## ASSIGNMENT
Locate each line of the material that contains "Lookup", then return it.

■ ■ ■

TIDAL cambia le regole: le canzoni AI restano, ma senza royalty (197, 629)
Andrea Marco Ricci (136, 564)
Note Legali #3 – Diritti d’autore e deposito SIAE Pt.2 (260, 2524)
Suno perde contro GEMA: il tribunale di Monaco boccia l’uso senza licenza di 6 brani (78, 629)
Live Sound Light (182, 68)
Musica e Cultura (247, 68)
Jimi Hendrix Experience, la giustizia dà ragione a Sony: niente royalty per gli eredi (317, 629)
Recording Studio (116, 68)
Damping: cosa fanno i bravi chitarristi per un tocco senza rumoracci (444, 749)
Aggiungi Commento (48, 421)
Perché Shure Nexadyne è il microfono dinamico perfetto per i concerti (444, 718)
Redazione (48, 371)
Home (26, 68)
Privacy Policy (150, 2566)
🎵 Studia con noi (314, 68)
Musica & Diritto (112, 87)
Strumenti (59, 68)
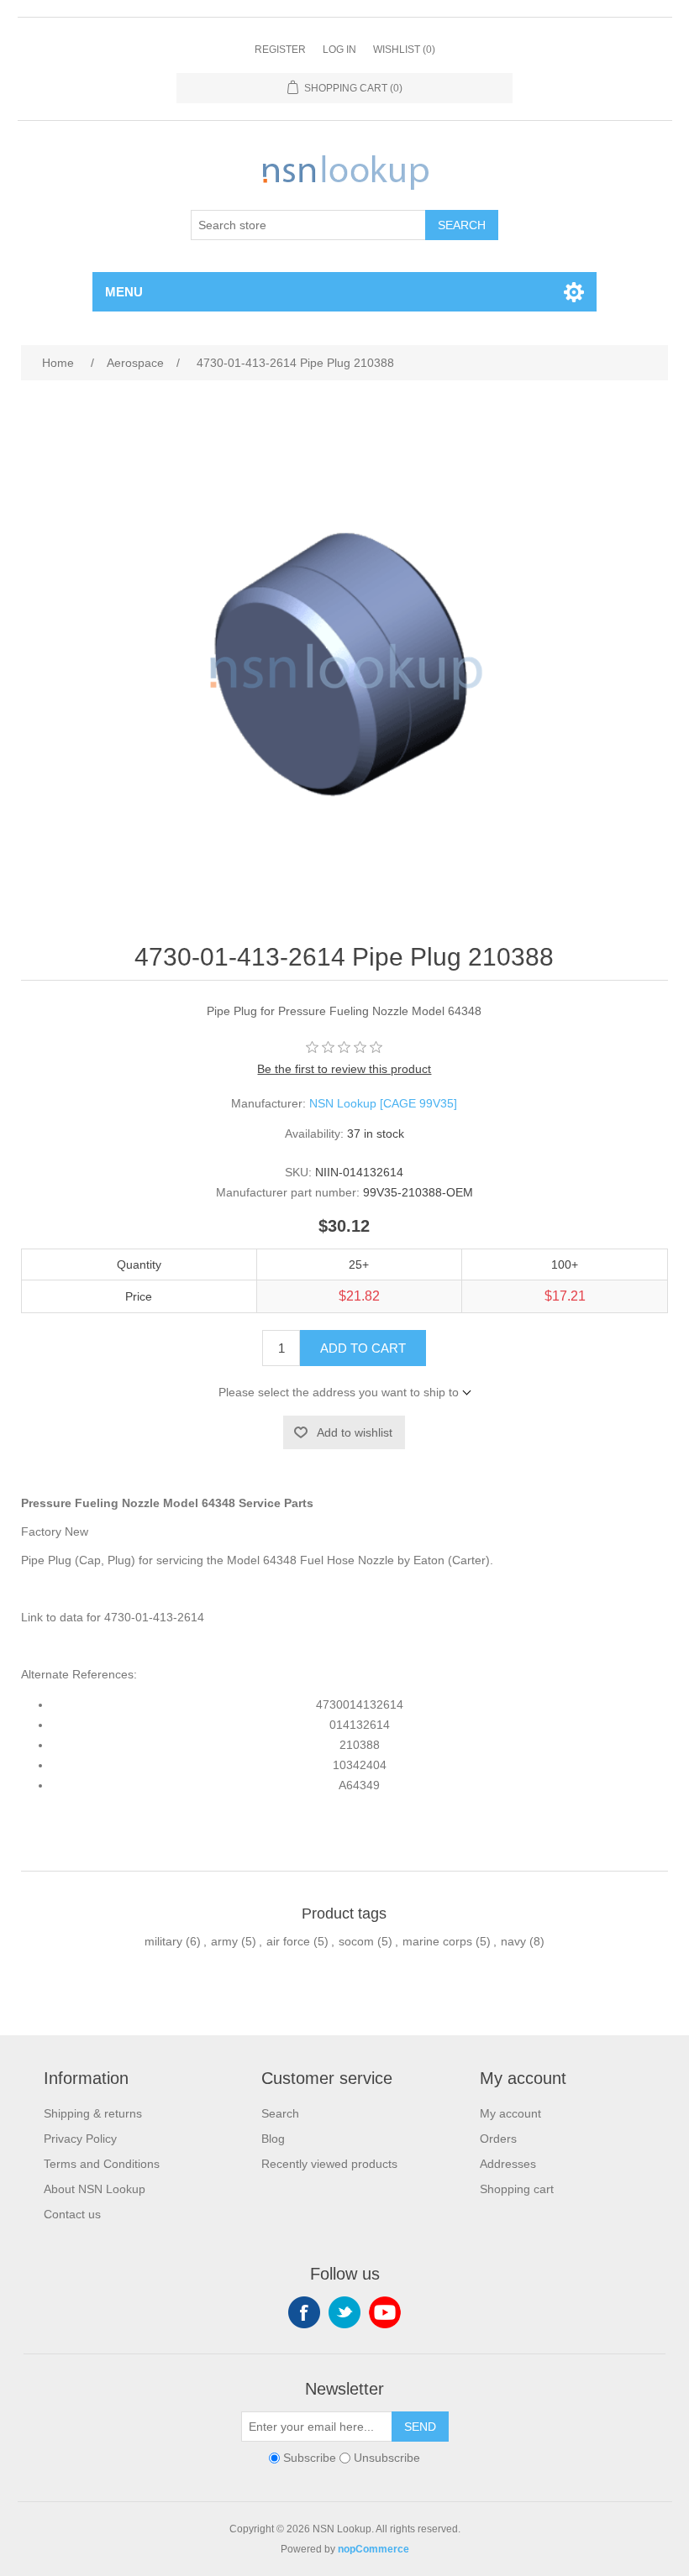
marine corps (437, 1941)
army (224, 1941)
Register (280, 49)
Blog (273, 2138)
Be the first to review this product (344, 1069)
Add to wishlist (354, 1432)
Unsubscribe (387, 2458)
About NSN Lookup (94, 2189)
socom (356, 1941)
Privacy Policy (80, 2138)
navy (513, 1941)
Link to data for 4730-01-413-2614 (112, 1617)
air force (288, 1941)
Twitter (344, 2312)
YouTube (385, 2312)
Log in (339, 49)
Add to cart (363, 1348)
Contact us (72, 2214)
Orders (498, 2138)
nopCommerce (373, 2549)
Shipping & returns (93, 2113)
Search (462, 225)
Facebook (304, 2312)
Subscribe (309, 2458)
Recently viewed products (329, 2163)
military (163, 1941)
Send (420, 2426)
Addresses (508, 2163)
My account (510, 2113)
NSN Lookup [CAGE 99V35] (383, 1103)
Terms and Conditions (102, 2163)
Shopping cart (517, 2189)
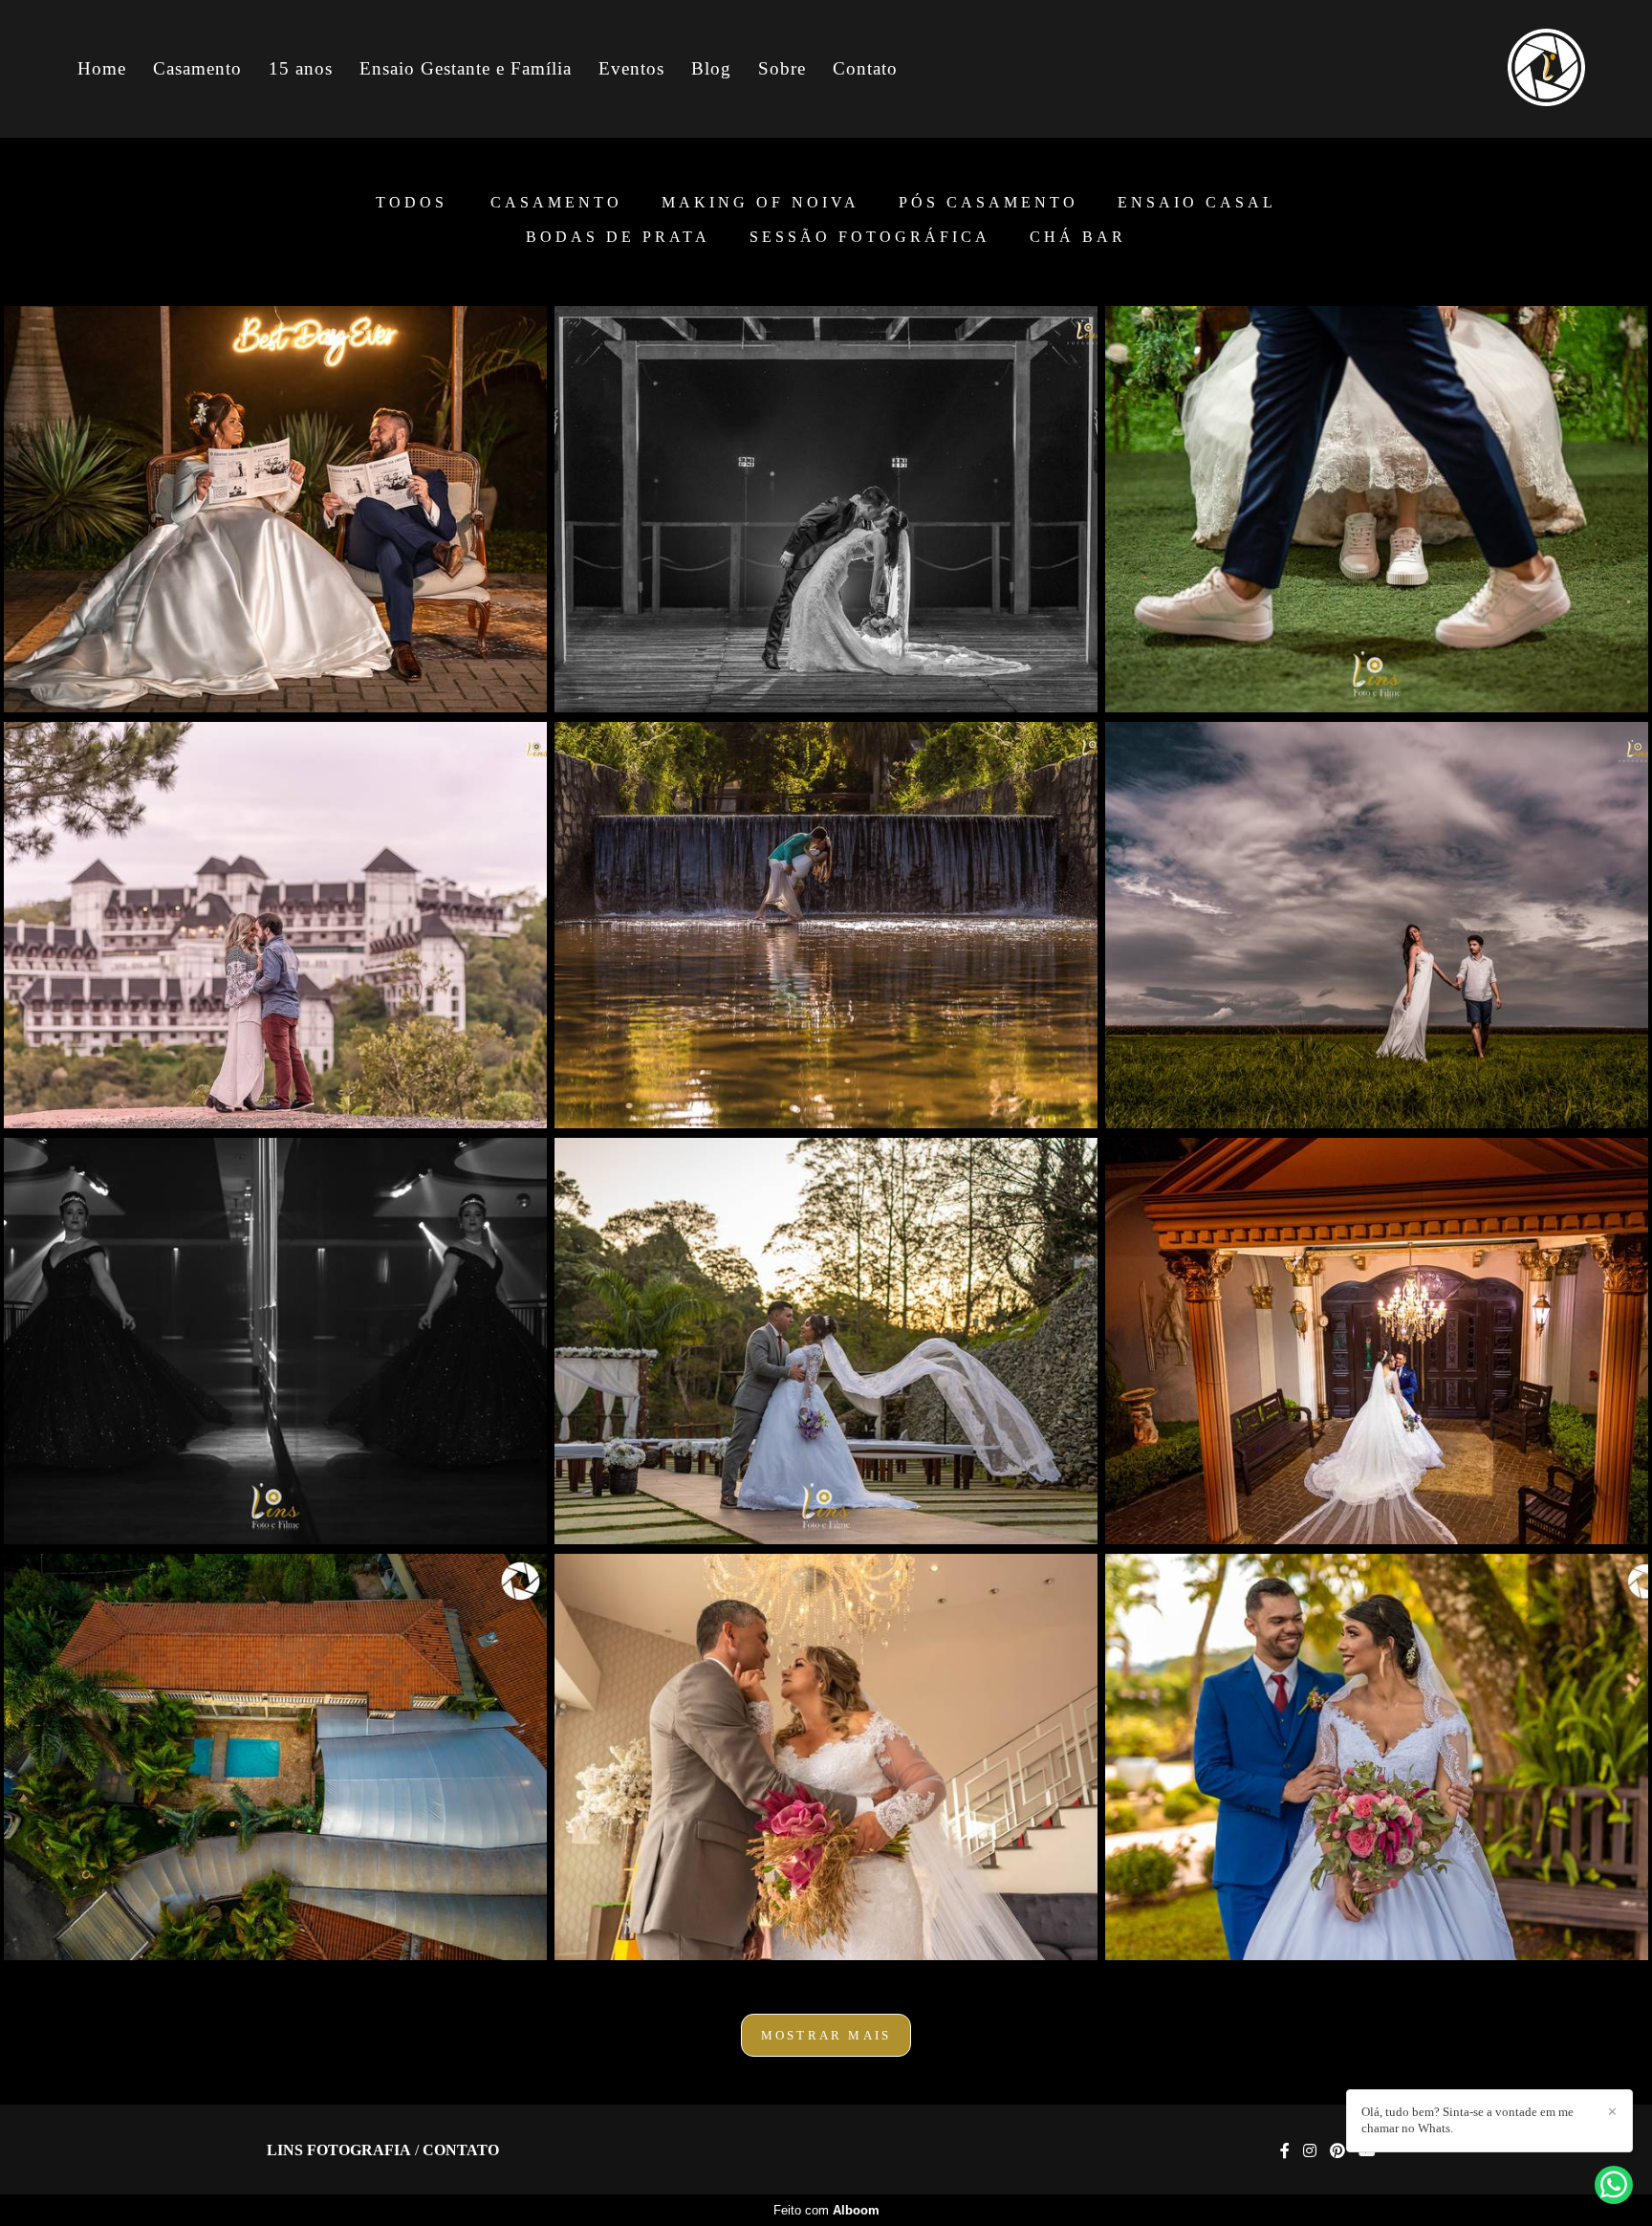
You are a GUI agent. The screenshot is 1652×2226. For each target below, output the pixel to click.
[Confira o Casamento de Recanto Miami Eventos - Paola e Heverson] (275, 1757)
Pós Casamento (988, 202)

■ ■ ■

## PROBLEM SOLUTION
About NSN Lookup (94, 2189)
NSN Lookup [CAGE 99V35] (383, 1103)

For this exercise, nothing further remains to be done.